Pour Sud Éducation, refuser des heures sup’, c’est :
 
-* Sauver des postes et obliger l’administration a en créer  : ce sont les étudiants d’aujourd’hui qui restent privés d’emploi faute de place aux concours.
-* Empêcher la dégradation des conditions de travail : prendre 2 ou 3 HSA, c’est bien souvent prendre une classe de plus, et donc, outre le temps additionnel passé devant les élèves, des préparations, des corrections, des réunions supplémentaires.
-* Éviter un nouvel appauvrissement de la qualité du service public d’enseignement.
-* Rester crédible sur l’horaire de 18h hebdo devant élèves.
-* Ne pas apporter une réponse individuelle à une revendication salariale légitime et collective et revendiquer une baisse du temps de travail pour tous.
 
Pour mener, à bien cela, SUD Éducation appelle donc les enseignants :
 
-* à indiquer clairement sur leur fiche de vœux qu’ils n’accepteront aucune HSA au delà de l’heure légalement imposable.
-* à s’organiser dans les établissements pour faire connaître collectivement leur refus à l’administration.
-* les parents d’élèves à soutenir le refus des heures supplémentaires pour plus de moyens et de meilleurs conditions d’enseignements pour leurs enfants.

Notes

[1Précision : sur le SGEN-CFDT, nous ne parlerons pas du SGEN-CFDT actuel mais de celui des années 70, un syndicat autogestionnaire et de transformation sociale ; depuis s’est opéré au sein de ce syndicat un repositionnement réformiste et co-gestionnaire (même si la revendication du refus des heures sup. est toujours présente dans leur propagande).

[2Collège d’enseignement général

[3Professeur d’enseignement général de collège

[4Le Syndicat national des instituteurs (SNI, puis SNI-PEGC à partir de 1976) fut de 1920 à 1992 la principale organisation syndicale des enseignants du primaire en France.

[5Citations tirées de la brochure réalisée par les enseignant du C. E. G.

[6La Montagne, 2 octobre 1974.

[7La Montagne, 6 octobre 1974.

[8La législation en vigueur : 1 seule heure supplémentaire obligatoire, pas plus !
Circulaire n° 76-218 du 1er juillet 1976 modifié par le décret n° 99-980 du 13 octobre 1999.
Au-delà, les heures supplémentaires sont attribuées sur la base du volontariat.
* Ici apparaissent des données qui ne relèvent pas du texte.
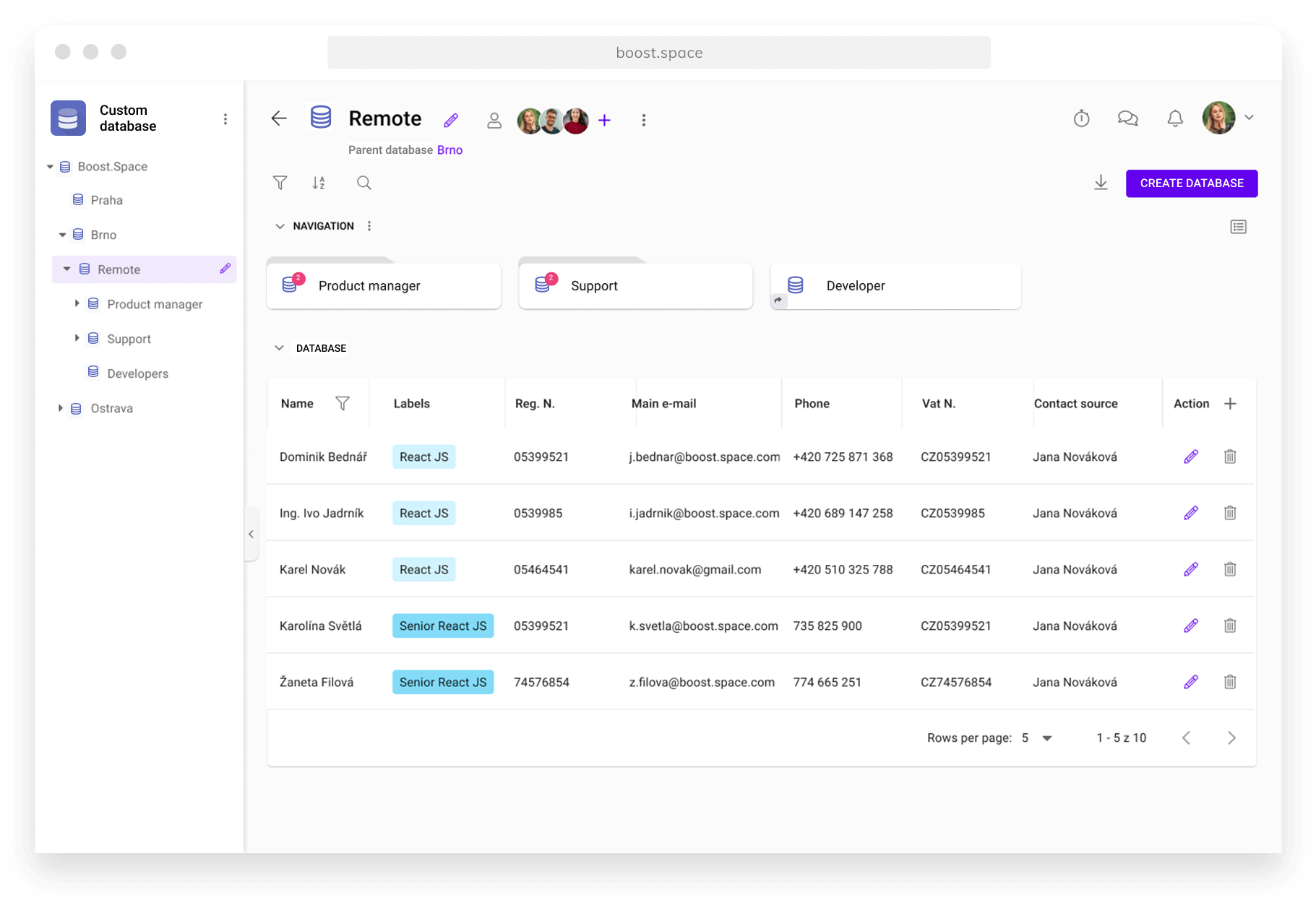Viewport: 1316px width, 913px height.
Task: Click the download icon beside Create Database
Action: tap(1100, 183)
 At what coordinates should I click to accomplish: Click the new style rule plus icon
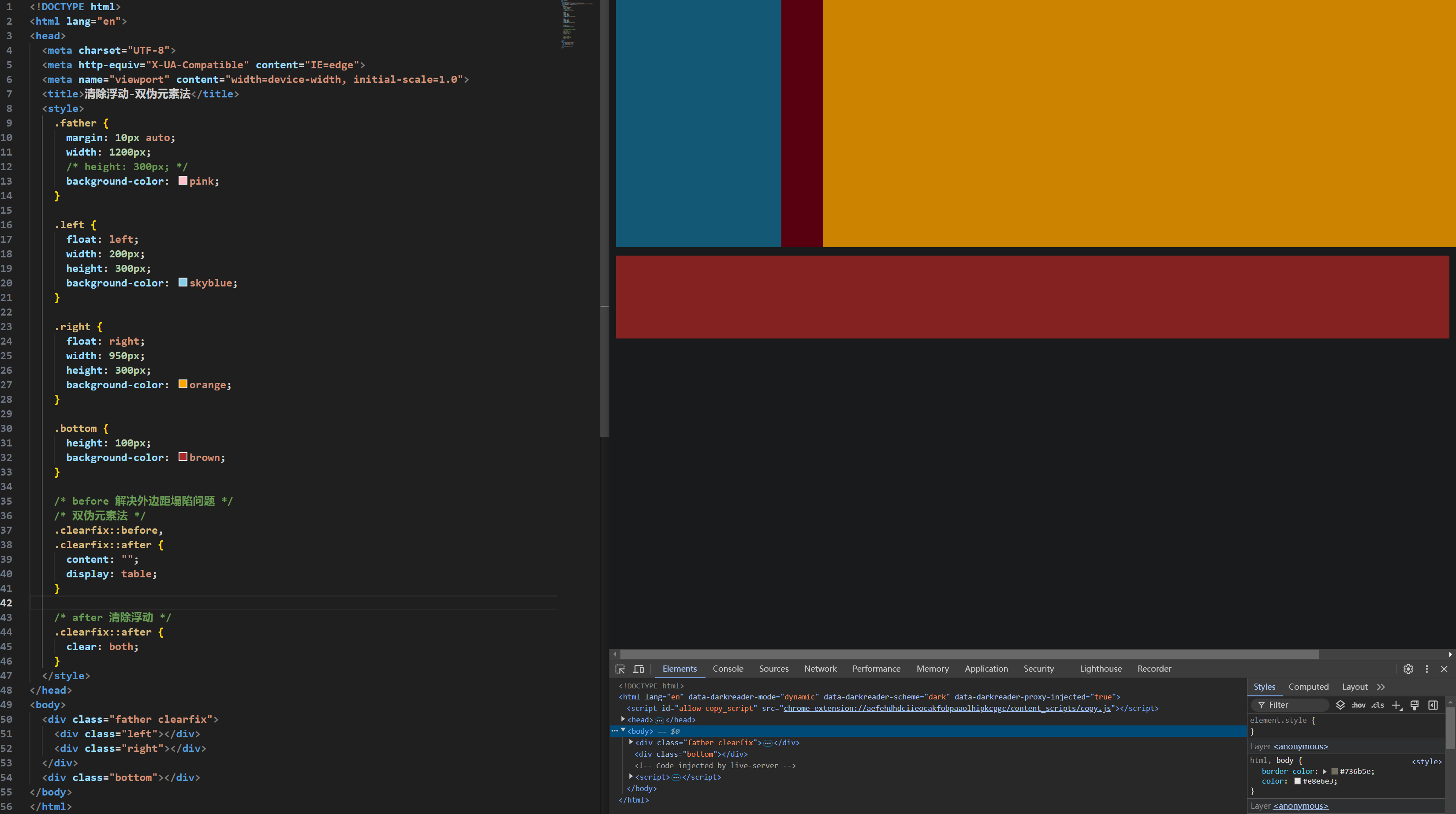coord(1396,705)

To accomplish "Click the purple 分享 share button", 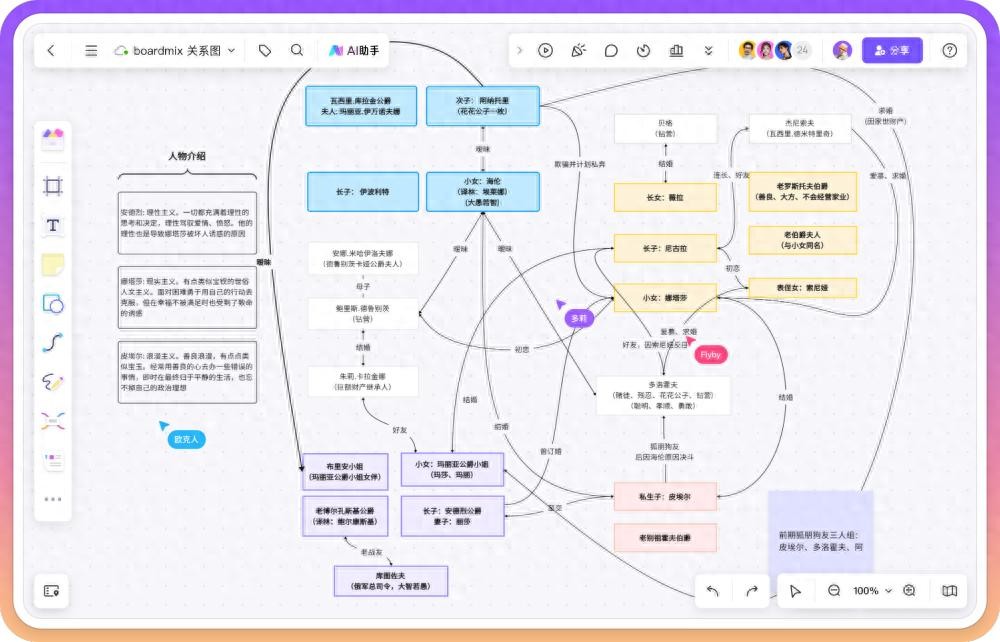I will (892, 50).
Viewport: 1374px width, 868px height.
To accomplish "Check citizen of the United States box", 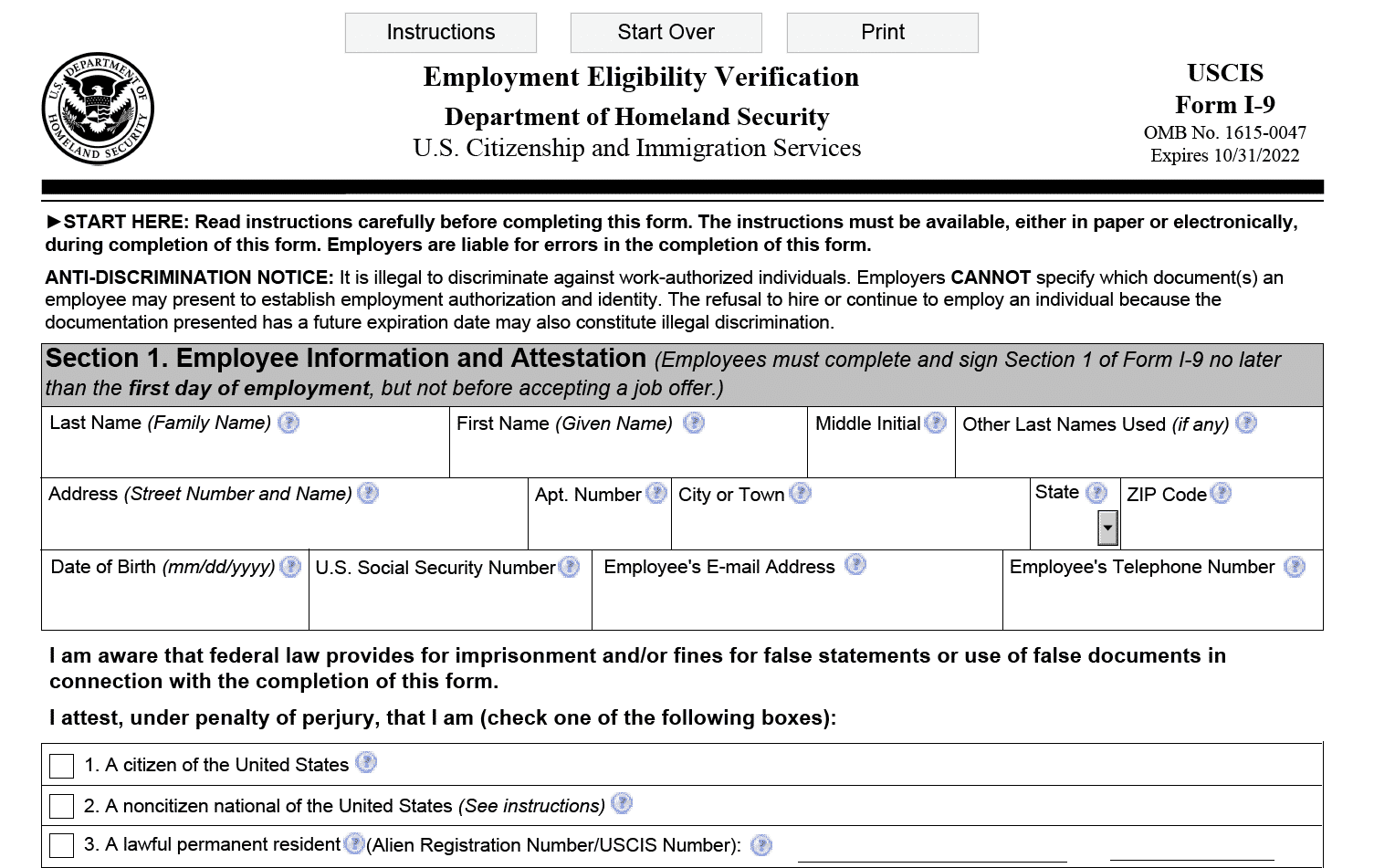I will (62, 766).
Les enseignants à temps partiel ne peuvent pas se voir attribuer d’HSA. Si la quotité de temps partiel rend impossible l’organisation d’un service dans l’établissement, il doit être procédé à une modification de la quotité de temps partiel.
Les heures de 1ère chaire, les heures de pondération (BTS, classes prépa...), les heures de décharge pour les enseignants en complément de service, les heures de labo, les heures de décharge syndicale ou autre... sont incluses dans le maxima de service.
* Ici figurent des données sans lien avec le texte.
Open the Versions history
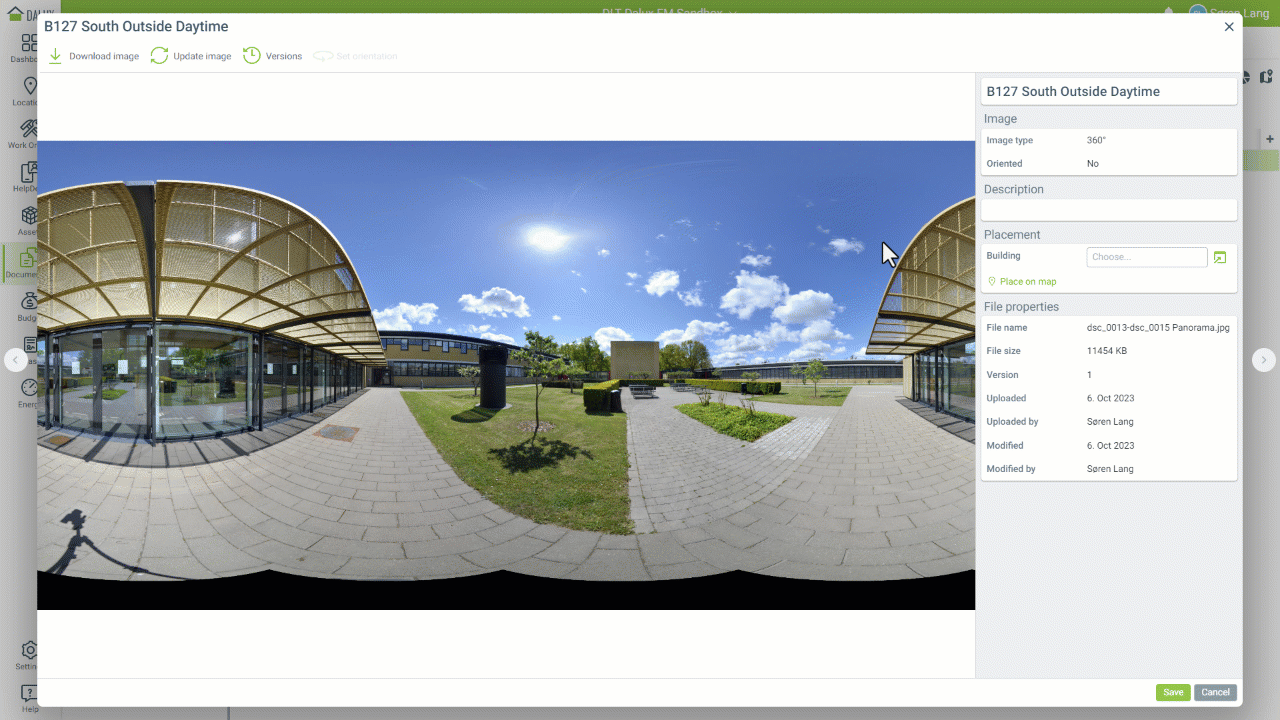The image size is (1280, 720). [x=252, y=56]
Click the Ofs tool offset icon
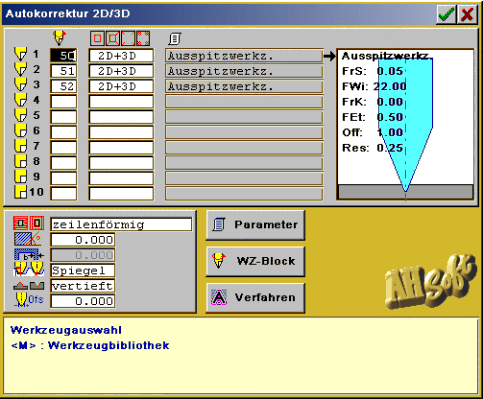Viewport: 483px width, 399px height. point(29,300)
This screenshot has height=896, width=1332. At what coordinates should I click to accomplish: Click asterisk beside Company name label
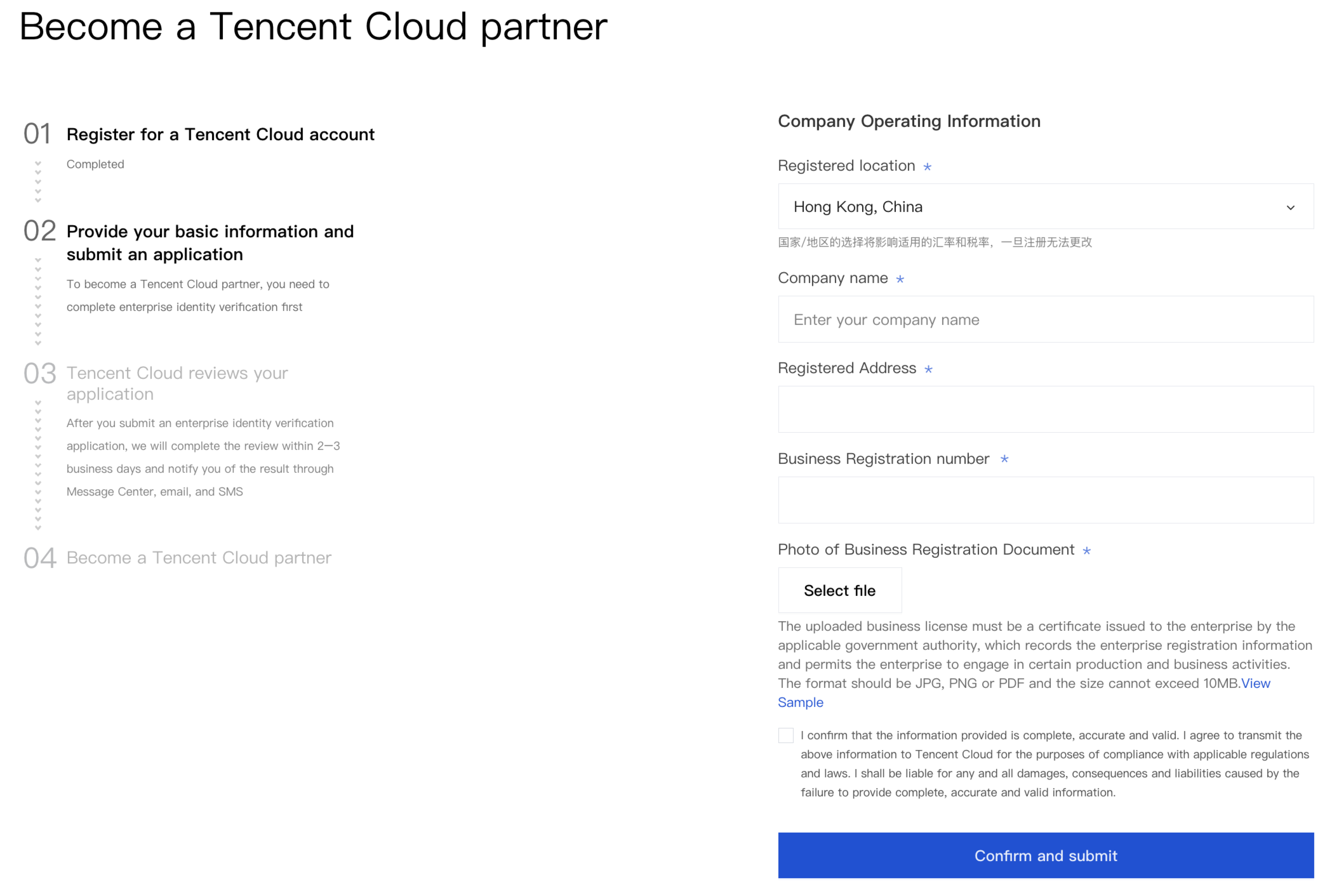[900, 280]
[9Par exemple, en 2010, les heures supplémentaires dans l’académie de Rennes, ce sont l’équivalent de 187 postes en lycée pro, 468 postes en lycée, 405 postes en collège et 62 postes en SEGPA. Soit la bagatelle de 1 122 postes perdus pour les étudiants et non titulaires qui passent les concours !

[10L’Accord général sur le commerce des services (AGCS, ou GATS en anglais pour General Agreement on Trade in Services) constitue l’annexe 1B de l’Accord de Marrakech instituant l’Organisation mondiale du commerce (OMC) en 1994. Il s’agit d’un accord multilatéral de libéralisation des échanges de services. Cf Wikipedia.